* [Short problem 1]: Using the Mexican chocolate ice cream post below, list every form that Mexican chocolate comes in.

* [Passage]:
Mexican chocolate is used in Mexican recipes such as mole, and is made up of dark, bitter chocolate mixed with sugar, cinnamon and sometimes other spices, making it rather grainy. It produces a very rich and distinctive flavor. When I found this recipe for Mexican Chocolate Ice Cream, I knew I wanted to try it. Not everyone enjoys the combination of chocolate and cinnamon, but the flavor combination is definitely one that I think marries well, as long as it’s done right.
(If you came looking for the Tuesdays with Dorie recipe this week, I’m sorry. :( We aren’t big on coconut and I didn’t have all the ingredients on hand. Things are a bit tight right now, so shopping for extras just isn’t in the “bread” box, if you know what I mean. My apologies to Carmen, our gracious host. If you are interested in seeing how the Coconut Tea Cake came out, visit her blog, Carmen Cooks.)
Now back to the ice cream… none of my kids would eat it. I had to eat it all myself. (I know, such TORTURE, right? RIGHT?) I loved the spicy tinge at the end of each spoonful. This tasty frozen goodness was creamy and smooth and full of rich flavor. I will definitely make it again, even if I’m the only one who enjoys it!
Amanda’s Notes: Mexican chocolate is usually available in the ethnic food aisle, not the baking aisle. Something important to note is that the outside of the package can be misleading, making you think it’s a hot chocolate mix. Mexican chocolate is used to make hot chocolate, and does come in powder form, but it also comes in solid bars, disks, or tablets. You can purchase Ibarra, a well know brand, or Nestle makes one called Abuelita, which is what I used.
Mexican Chocolate Ice Cream
adapted from Mangio da Sola
2 cup heavy whipping cream, divided
1/4 cup cocoa powder
1 disk and 2 triangles of Mexican chocolate
1 cup whole milk
1/2 cup sugar
Pinch espresso powder
6 egg yolks, lightly beaten
1 teaspoon vanilla extract
1 tablespoon brandy
Heat one cup of cream in a small saucepan. Whisk in cocoa powder. Bring to a simmer. Whisk until cocoa powder is well incorporated. Remove pot from heat. Stir in chocolate until homogenous.
Put mixture into a metal bowl and add the remaining cup of cream. Set that bowl over a larger bowl half-filled with ice water to help cool it down. Place a mesh sieve over the bowl with the chocolate mixture.
Put one cup of milk, the sugar, salt, cayenne, and espresso powder into a saucepan and heat until steamy (not boiling), stirring to incorporate the spices and dissolve the sugar.

* [Supplied data]:
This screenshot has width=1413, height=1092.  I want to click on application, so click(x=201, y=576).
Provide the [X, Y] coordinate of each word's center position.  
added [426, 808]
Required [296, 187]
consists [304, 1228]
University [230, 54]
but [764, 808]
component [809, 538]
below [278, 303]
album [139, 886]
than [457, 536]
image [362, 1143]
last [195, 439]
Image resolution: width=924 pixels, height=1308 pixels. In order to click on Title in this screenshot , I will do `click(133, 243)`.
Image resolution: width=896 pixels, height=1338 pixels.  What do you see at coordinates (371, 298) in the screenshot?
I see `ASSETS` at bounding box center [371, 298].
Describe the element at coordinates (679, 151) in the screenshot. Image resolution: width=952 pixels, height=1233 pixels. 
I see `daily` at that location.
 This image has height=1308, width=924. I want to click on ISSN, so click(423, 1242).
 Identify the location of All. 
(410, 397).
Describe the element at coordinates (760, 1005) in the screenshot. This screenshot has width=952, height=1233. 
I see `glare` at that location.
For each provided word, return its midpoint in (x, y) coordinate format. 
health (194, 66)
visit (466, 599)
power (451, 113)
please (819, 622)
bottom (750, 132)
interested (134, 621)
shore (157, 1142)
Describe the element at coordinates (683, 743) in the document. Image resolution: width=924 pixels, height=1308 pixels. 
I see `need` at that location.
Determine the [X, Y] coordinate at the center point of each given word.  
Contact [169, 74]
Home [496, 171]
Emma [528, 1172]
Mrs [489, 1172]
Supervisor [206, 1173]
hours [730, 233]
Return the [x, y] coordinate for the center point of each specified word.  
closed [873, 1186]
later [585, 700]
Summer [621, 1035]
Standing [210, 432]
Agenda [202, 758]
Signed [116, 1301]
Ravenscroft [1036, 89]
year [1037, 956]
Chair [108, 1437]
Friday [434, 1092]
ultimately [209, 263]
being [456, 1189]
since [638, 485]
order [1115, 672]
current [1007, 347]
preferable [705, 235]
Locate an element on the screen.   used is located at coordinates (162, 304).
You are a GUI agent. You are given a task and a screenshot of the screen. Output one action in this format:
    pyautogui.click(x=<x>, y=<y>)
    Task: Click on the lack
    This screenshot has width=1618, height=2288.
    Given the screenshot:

* [Short problem 2]: Print the records from the line containing "Describe the element at coordinates (683, 743)" to the line containing "Agenda [202, 758]".

* [Full answer 1]:
- Powder
- Solid bars
- Disks
- Tablets

* [Full answer 2]:
Describe the element at coordinates (683, 743) in the document. Image resolution: width=924 pixels, height=1308 pixels. 
I see `need` at that location.
Determine the [X, Y] coordinate at the center point of each given word.  
Contact [169, 74]
Home [496, 171]
Emma [528, 1172]
Mrs [489, 1172]
Supervisor [206, 1173]
hours [730, 233]
Return the [x, y] coordinate for the center point of each specified word.  
closed [873, 1186]
later [585, 700]
Summer [621, 1035]
Standing [210, 432]
Agenda [202, 758]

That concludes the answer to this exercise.